Sorry for the radio silence - I've been out and about doing some reporting. But I've got a story in the Sunday Boston Globe on the benefits of daydreaming and the default network:
Teresa Belton, a research associate at East Anglia University in England, first got interested in daydreaming while reading a collection of stories written by children in elementary school. Although Belton encouraged the students to write about whatever they wanted, she was startled by just how uninspired most of the stories were."The tales tended to be very tedious and unimaginative," Belton says, "as if the children were stuck with this very restricted way of thinking. Even when they were encouraged to think creatively, they didn't really know how."
After monitoring the daily schedule of the children for several months, Belton came to the conclusion that their lack of imagination was, at least in part, caused by the absence of "empty time," or periods without any activity or sensory stimulation.
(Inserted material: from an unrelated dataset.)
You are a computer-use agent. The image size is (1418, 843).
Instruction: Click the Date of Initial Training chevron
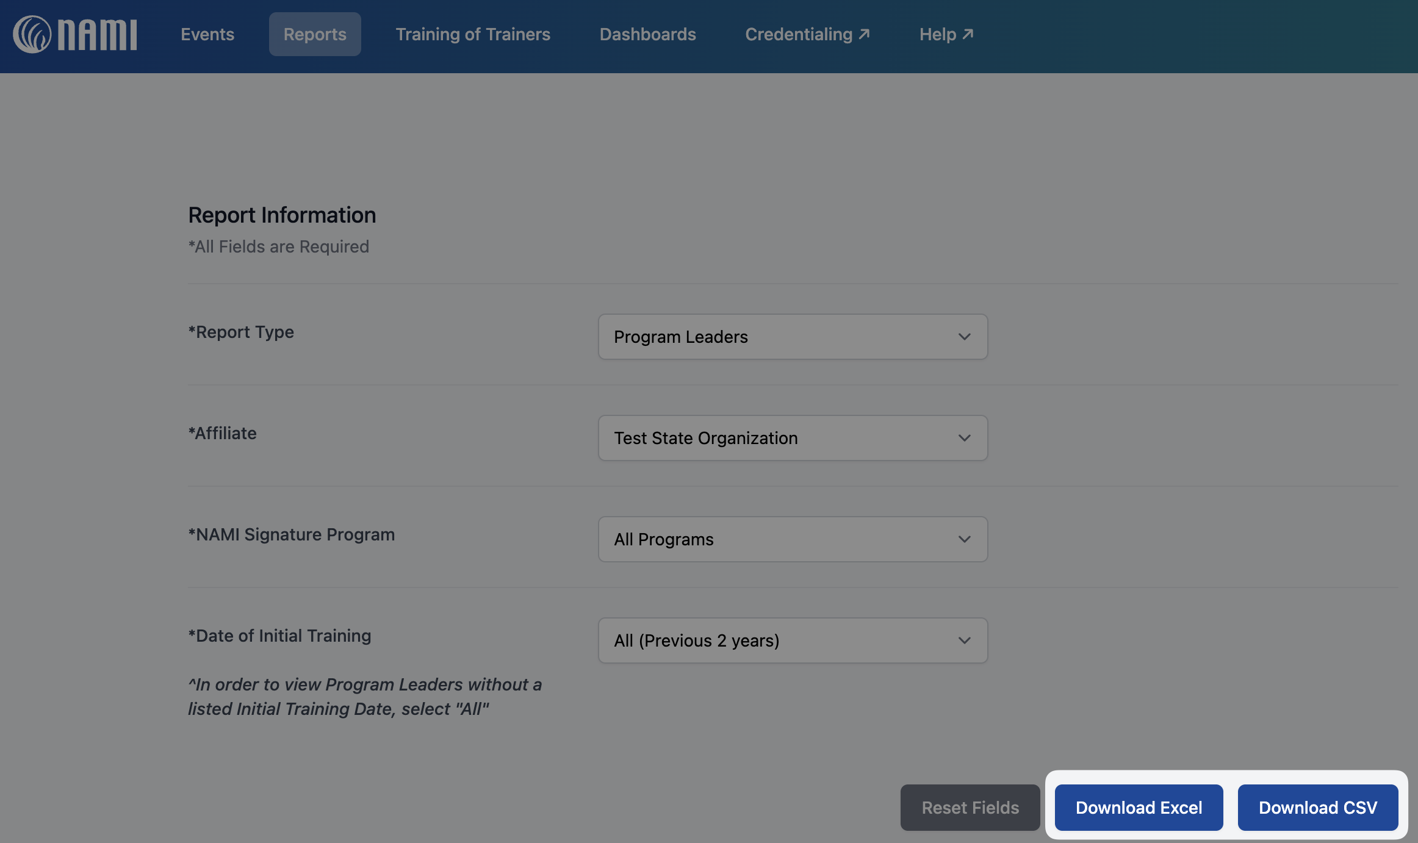[x=964, y=640]
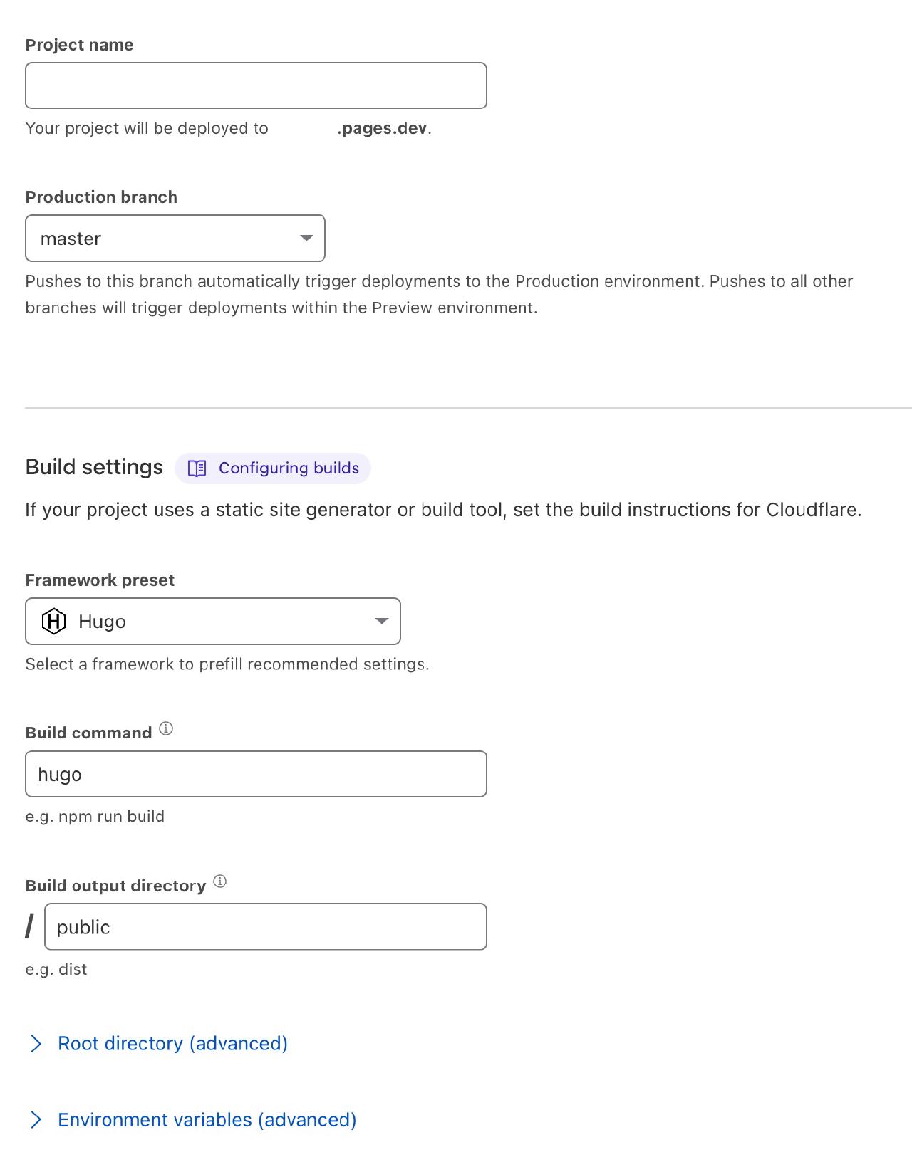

She noticed that as soon as these children got even a little bit bored, they simply turned on the television: the moving images kept their minds occupied. "It was a very automatic reaction," she says. "Television was what they did when they didn't know what else to do."
The problem with this habit, Belton says, is that it kept the kids from daydreaming. Because the children were rarely bored - at least, when a television was nearby - they never learned how to use their own imagination as a form of entertainment. "The capacity to daydream enables a person to fill empty time with an enjoyable activity that can be carried on anywhere," Belton says. "But that's a skill that requires real practice. Too many kids never get the practice."
Here is a recent Science paper on the default network. I hope everyone has a lovely Labor Day.


Comments (4)
Welcome back and cheerful Labor Day to you, Jonah! Thanks for another great article. Meditation, of course, is a formal way to cultivate this ability to recognize when you are daydreaming and make space for it. Thoughts and multiple interconnected thoughts = daydreams are ongoing. One simply trains to notice, label, and drop them in order to go back to the object of meditation. This way seem anti-thought but getting rid of thoughts is rarely possible plus you'd be throwing out right hemisphere 'insights' along with left hemisphere 'how am I doing?' type thoughts. Rather you are training to slow thoughts down, develope awareness of your state of mind whatever it is, make friends with your mind, and have insights.
Slightly off topic, I've been wondering about the types of insight tests that are given by Mark Jung-Beeman as described in your New Yorker article. It seems to me that the 'jumble' word puzzles that appear in most daily papers are puzzles that can be solved by insight(rh) or by rote trial and error(lh).
Off to putter in the garden on this beautiful day and maybe have some daydreams!